Le service universel des communications électroniques
La loi n° 2003-1365 du 31 décembre 2003 relative aux obligations de service public et à France Télécom a transposé l’essentiel des dispositions de service universel du paquet télécom. En particulier, elle instaure une procédure d’appels à candidatures portant sur chacune des composantes de l’offre du service universel.

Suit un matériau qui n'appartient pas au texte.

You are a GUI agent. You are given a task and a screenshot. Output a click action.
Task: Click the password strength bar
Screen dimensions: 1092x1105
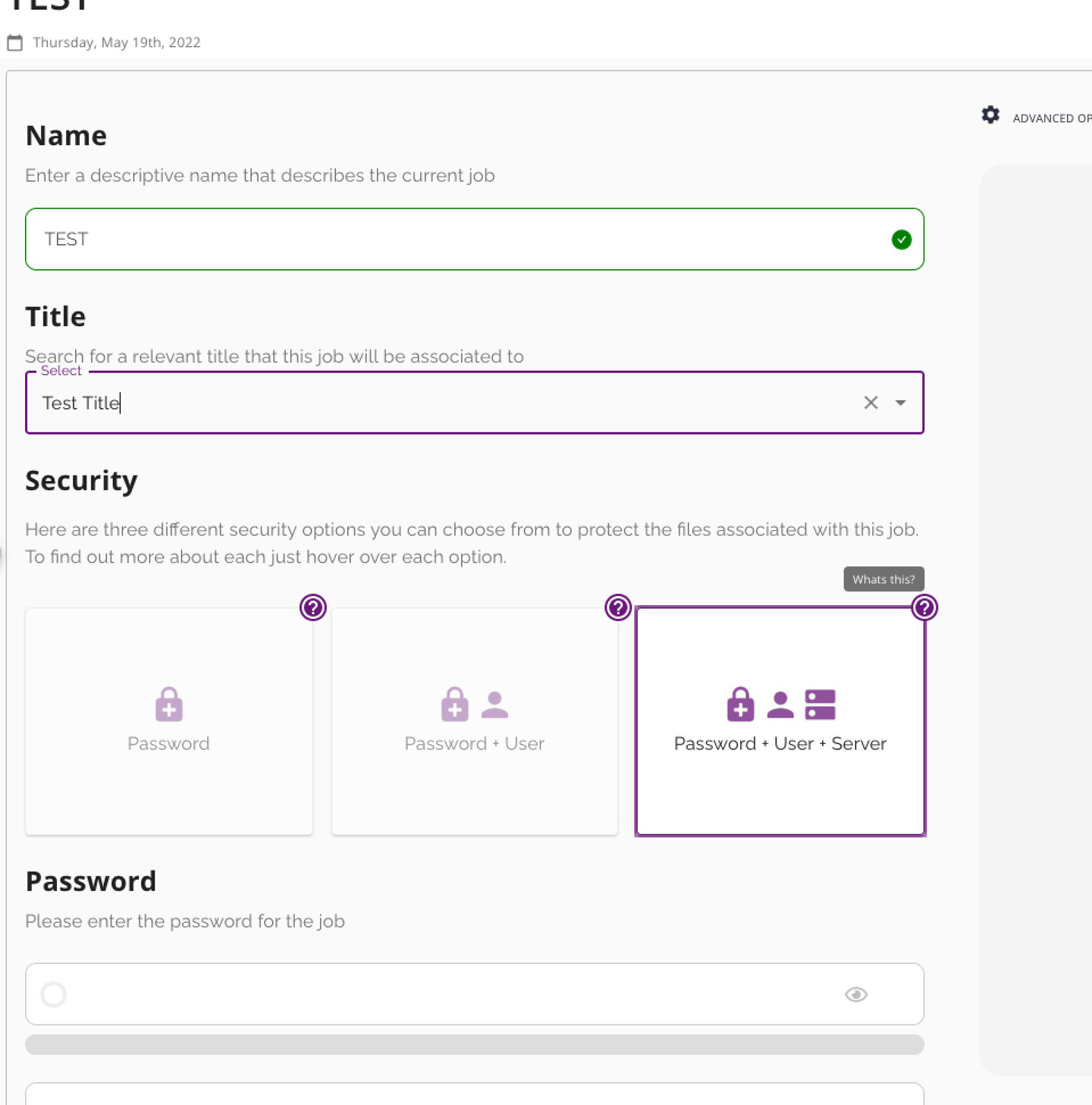coord(474,1044)

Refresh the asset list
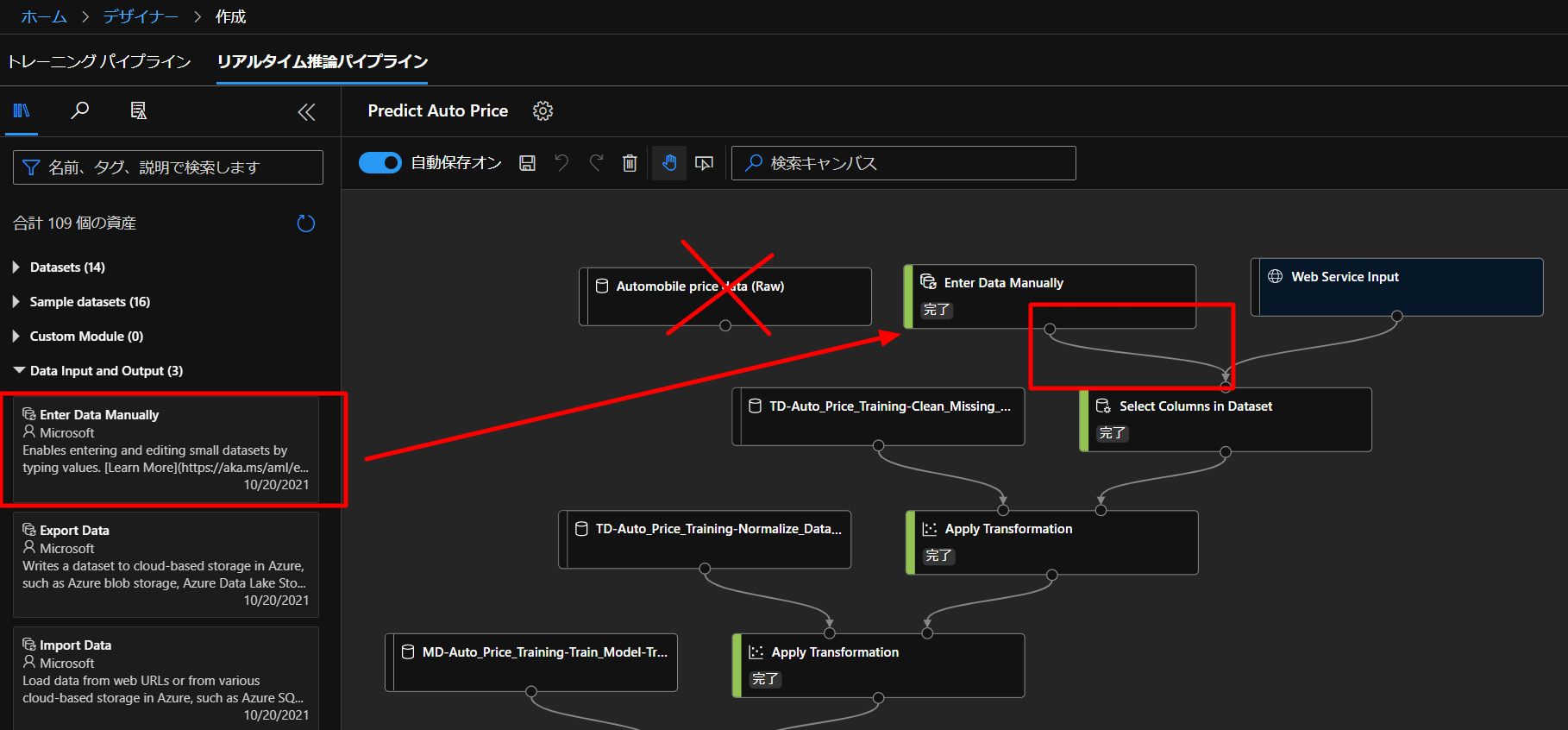pyautogui.click(x=306, y=223)
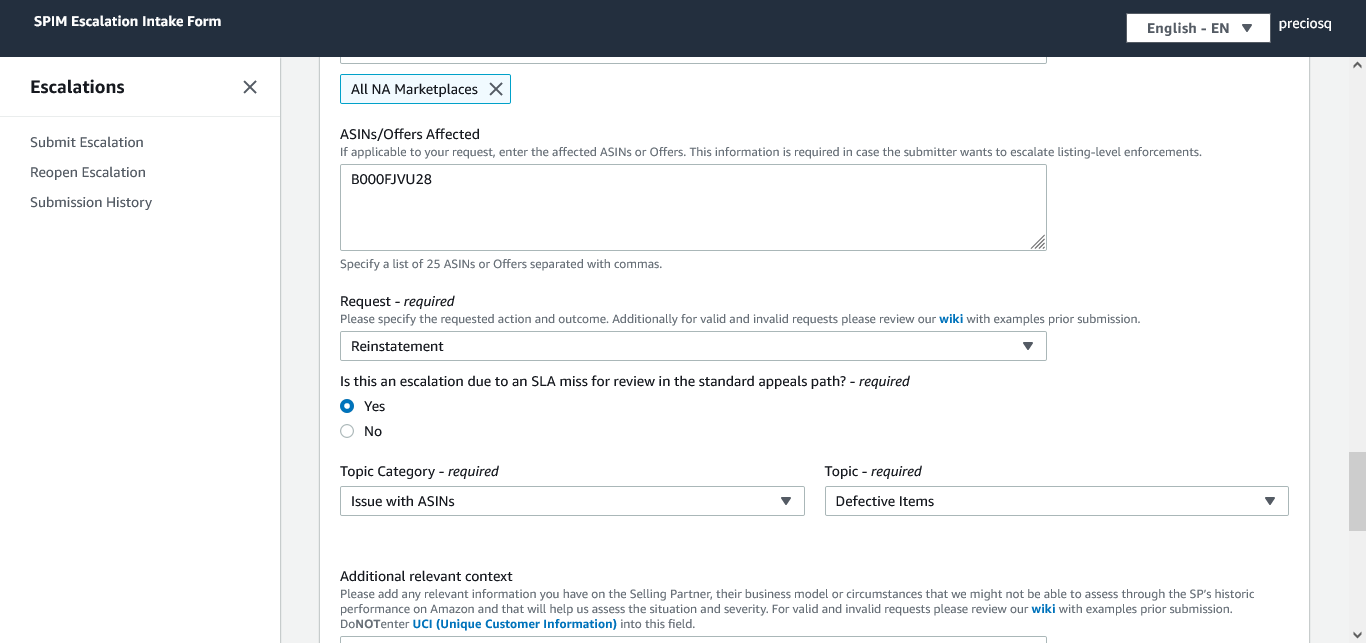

Ces appels à candidatures doivent être clos fin de l’année 2004.
Par ailleurs, cette loi modifie de manière importante le dipositif de financement du service universel, en faisant supporter ses coûts à l’ensemble des opérateurs :
le coût net du service universel sera ainsi partagé par un plus grand nombre d’opérateurs : sont désormais concernés l’ensemble des opérateurs de communications électroniques plutôt que les seuls opérateurs de réseaux ouverts au public et les fournisseurs du service téléphonique ;
la clef de répartition du coût du service universel entre les opérateurs sera formée par le chiffre d’affaires de chaque opérateur de communications électroniques, net des recettes d’interconnexion et d’accès (i.e par le chiffre d’affaires des prestations facturées aux utilisateurs finals)
Le décret d’application (n° 2004-1222) de cette loi a été pris le 17 novembre 2004. Il précise les obligations de service universel, fixe les modalités de désignation des opérateurs chargés du service universel et réaménage les modalités de financement du service universel. En particulier, il permettra de lancer la procédure de désignation sur la base des appels soumis à consultation d’un opérateur pour chacune des composantes du service universel des communications électroniques : raccordement en position fixe au réseau téléphonique public permettant de passer et de recevoir des appels téléphoniques, publiphonie, service d’annuaire et de renseignements, mesures en faveur de l’accès des personnes handicapées à la communication.